[Data records]
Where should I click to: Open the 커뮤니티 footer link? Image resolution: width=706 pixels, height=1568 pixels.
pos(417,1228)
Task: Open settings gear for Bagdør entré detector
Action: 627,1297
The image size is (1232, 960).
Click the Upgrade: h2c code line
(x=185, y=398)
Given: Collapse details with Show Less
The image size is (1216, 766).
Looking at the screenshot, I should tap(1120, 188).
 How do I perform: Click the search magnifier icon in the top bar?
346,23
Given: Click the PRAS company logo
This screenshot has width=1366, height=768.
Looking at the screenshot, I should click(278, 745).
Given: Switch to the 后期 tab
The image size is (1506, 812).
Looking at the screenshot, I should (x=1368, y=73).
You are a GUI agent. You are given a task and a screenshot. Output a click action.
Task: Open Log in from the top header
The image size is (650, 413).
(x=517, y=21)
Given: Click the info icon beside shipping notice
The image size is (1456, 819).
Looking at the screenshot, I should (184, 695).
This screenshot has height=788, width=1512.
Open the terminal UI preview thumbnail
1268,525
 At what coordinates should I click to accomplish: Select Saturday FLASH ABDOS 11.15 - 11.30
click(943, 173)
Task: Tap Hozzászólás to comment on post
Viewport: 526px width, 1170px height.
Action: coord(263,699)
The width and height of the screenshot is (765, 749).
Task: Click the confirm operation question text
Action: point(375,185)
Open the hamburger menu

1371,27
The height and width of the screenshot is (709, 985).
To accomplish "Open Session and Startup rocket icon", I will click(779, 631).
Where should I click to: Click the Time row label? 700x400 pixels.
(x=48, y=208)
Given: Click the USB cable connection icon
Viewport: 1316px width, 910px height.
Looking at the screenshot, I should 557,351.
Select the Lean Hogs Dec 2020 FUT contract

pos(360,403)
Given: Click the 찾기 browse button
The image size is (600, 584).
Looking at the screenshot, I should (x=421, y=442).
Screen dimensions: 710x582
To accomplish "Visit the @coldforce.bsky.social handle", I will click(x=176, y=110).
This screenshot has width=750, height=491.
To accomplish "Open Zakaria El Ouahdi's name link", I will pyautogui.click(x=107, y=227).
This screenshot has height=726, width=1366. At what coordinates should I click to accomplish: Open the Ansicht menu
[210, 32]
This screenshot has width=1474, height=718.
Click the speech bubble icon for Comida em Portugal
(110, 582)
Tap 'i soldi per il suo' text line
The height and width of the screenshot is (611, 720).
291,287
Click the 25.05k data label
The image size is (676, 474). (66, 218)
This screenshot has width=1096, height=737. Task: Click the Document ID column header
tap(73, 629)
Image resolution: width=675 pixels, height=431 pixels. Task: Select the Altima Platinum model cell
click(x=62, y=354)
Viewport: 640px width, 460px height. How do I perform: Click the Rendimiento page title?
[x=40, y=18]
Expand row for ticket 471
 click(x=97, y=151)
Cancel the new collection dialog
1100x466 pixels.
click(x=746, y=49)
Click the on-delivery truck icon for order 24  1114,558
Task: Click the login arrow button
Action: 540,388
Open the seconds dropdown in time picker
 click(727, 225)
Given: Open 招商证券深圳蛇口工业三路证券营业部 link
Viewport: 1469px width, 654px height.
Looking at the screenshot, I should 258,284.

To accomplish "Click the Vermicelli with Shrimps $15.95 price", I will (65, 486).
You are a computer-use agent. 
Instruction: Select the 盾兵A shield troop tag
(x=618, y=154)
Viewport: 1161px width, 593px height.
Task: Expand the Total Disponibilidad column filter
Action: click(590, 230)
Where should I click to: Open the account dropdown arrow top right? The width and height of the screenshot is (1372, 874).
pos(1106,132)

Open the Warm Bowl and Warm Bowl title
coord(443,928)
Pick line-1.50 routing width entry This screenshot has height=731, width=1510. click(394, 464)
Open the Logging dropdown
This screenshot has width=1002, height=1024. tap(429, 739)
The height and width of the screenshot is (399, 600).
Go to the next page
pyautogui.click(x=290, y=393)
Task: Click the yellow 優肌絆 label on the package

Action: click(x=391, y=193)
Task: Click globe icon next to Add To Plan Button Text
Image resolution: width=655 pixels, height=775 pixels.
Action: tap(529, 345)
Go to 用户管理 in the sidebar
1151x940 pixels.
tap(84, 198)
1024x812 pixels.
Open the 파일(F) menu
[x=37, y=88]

- **Task brief**: Each line of the entries holding the string "agent" should be found and copied.

- **Exercise result**:
You are a GUI agent. You are given a task and a screenshot. Output a click action.
You are a computer-use agent. 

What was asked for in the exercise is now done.